プロが教える! 電子申請導入のポイント
第53回
賃金のデジタル払いが可能に。
指定資金移動業者が指定されたことにより、実運用が開始
- #デジタル払い
- #労働基準法
- #キャッシュレス
2023年4月より、一定の要件のもと、賃金のデジタル払いが法令上で認める法令が施行されました。その後、資金移動業者が厚労省に申請し、厚労省では審査がされてきました。2024年8月9日に指定資金移動業者が指定されたことにより、企業が指定資金移動業者と契約し、労働者が同意した場合には、賃金をデジタル払いする運用が可能になりました。
今回は、改正の背景、デジタル払いにあたり企業が対応すべきこと、導入への課題について解説します。
1. 改正の背景
労働基準法では、賃金は現金払いを原則とし、労働者が同意した場合のみ、銀行口座等への振り込みが認められてきましたが、キャッシュレス決済の普及や送金手段の多様化に対応し、新たな選択肢として、資金移動業者(○○Pay等)への賃金支払いを可能とすることになりました。
デジタル払いを可能とするために、厚労省の労働政策審議会労働条件分科会で、以下のような論点で審議がされました。
① 資金移動業者(審議当時80程度)と銀行口座との比較
安全性、保全、補償、スピード
② 不正引き出しへの対応
③ 換金性
④ 制度化のニーズ
⑤ 企業実務の観点
労働行政が資金移動業者にどこまで監督指導できるか
金融庁管轄部分に労働条件分科会の意見が反映されるか
個人情報保護(セキュリティ、マネロン等)のレベル
振込の実務、本人同意 、滞留規制
このような論点を審議の上、セキュリティや不正取引や破綻した場合の弁済等について基準を満たす資金移動業者の指定がされ、さらに、上限額等の条件が定められました。
改正内容のポイント
- 事前の労使協定が必須
- 指定資金移動業者の口座は「預金」ではなく「支払や送金」のためのものであることから、賃金として受け取れる額は、1日当たりの払い出し上限額以下とする
- 指定資金移動業者の口座の上限額は100万円以下のため、賃金をデジタルしたことにより、口座の残高が100万円を超えた場合は、あらかじめ労働者が指定した銀行口座(代替口座)に指定資金移動業者が自動的に出金する仕組みとする
- 月に1回は資金移動業者の口座から労働者が手数料の負担なく、1円単位で現金化(払い出し)を可能とする
- 資金移動業者の口座残高の払い戻し期限は、最後の入出金から少なくとも10年間とする
2. デジタル払いにあたり企業がしなければならないこと
賃金のデジタル払いをするためには、以下の要件を満たすことが必要です。
- 賃金をデジタル払いすることについて、事前に労使協定を締結すること
- 労使協定を締結した上で、会社は労働者に内容を説明し、希望者から個別に同意を得ること
- 賃金をデジタル払いする口座は、指定資金移動業者に限ること
制度の導入にあたり、会社がしておかなければならないことについて、2022年(令和4年)11月28日に厚労省から通達が発出されています。
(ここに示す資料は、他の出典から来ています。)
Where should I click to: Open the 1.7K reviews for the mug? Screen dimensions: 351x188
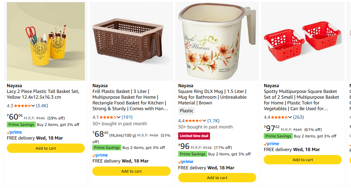pyautogui.click(x=214, y=121)
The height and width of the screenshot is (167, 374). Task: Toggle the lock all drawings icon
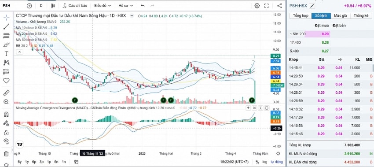(7, 132)
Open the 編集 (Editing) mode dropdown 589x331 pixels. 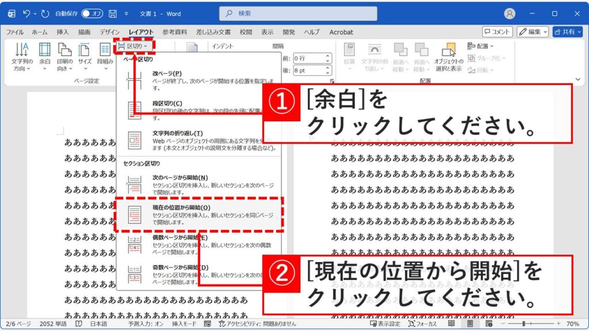[534, 32]
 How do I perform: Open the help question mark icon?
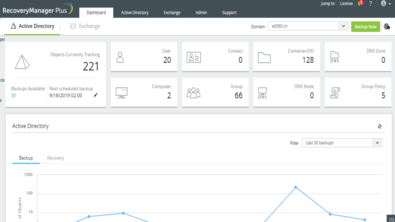coord(371,3)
主な内容は、図1のとおりです。(図1参照)
図1
デジタル払いできる金額は、労働者が希望した金額となりますが、指定資金移動業者によって、100万円以下の上限額を定めることが可能となっています。取扱の契約を締結する指定資金移動業者のサービスの内容をしっかり確認した上で、労働者に説明することが必要です。
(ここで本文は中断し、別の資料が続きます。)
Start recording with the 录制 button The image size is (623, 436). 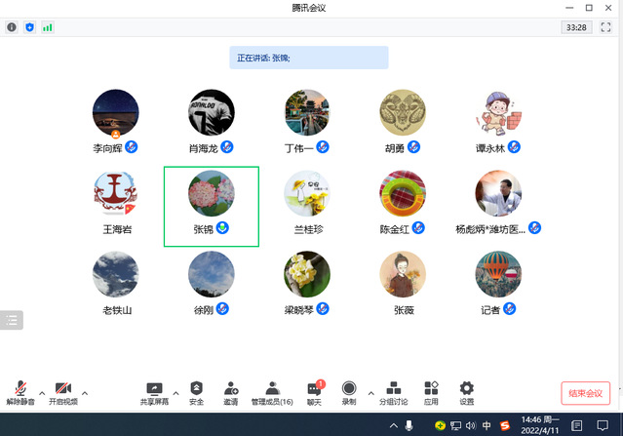(348, 392)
また、厚生労働省のウェブサイトには、周知用のリーフレットや、事業者へのQ&A、労働者からの同意書の様式例等が日本語・多言語翻訳版で掲載されていますので、確認しておきましょう。
【参考】厚生労働省「資金移動業者の口座への賃金支払(賃金のデジタル払い)について」
3. 導入への課題
賃金をデジタル払いすることにより、労働者にとっては、スマホやパソコンを使って、時間や場所にとらわれず、賃金を利用することが可能になるという利点があるものの、企業としてはクリアしなければならない課題があります。
- 給与システム等から指定資金業者の口座への振込データの構築
- 振込データの作成が銀行口座と指定資金移動業者と複数に分かれることへの対応
(振込データの作成、支払履歴の管理、指定資金移動業者への資金の移動) - 給与明細書への表示への対応
指定資金移動業者が指定されたことで、賃金のデジタル払いの実運用が開始されますが、導入するかは、決められた期日に全額を支払わなければならない賃金になりますので、自社の労働者のニーズや、実務面での課題がクリアされるかをしっかり確認した上で導入していきましょう。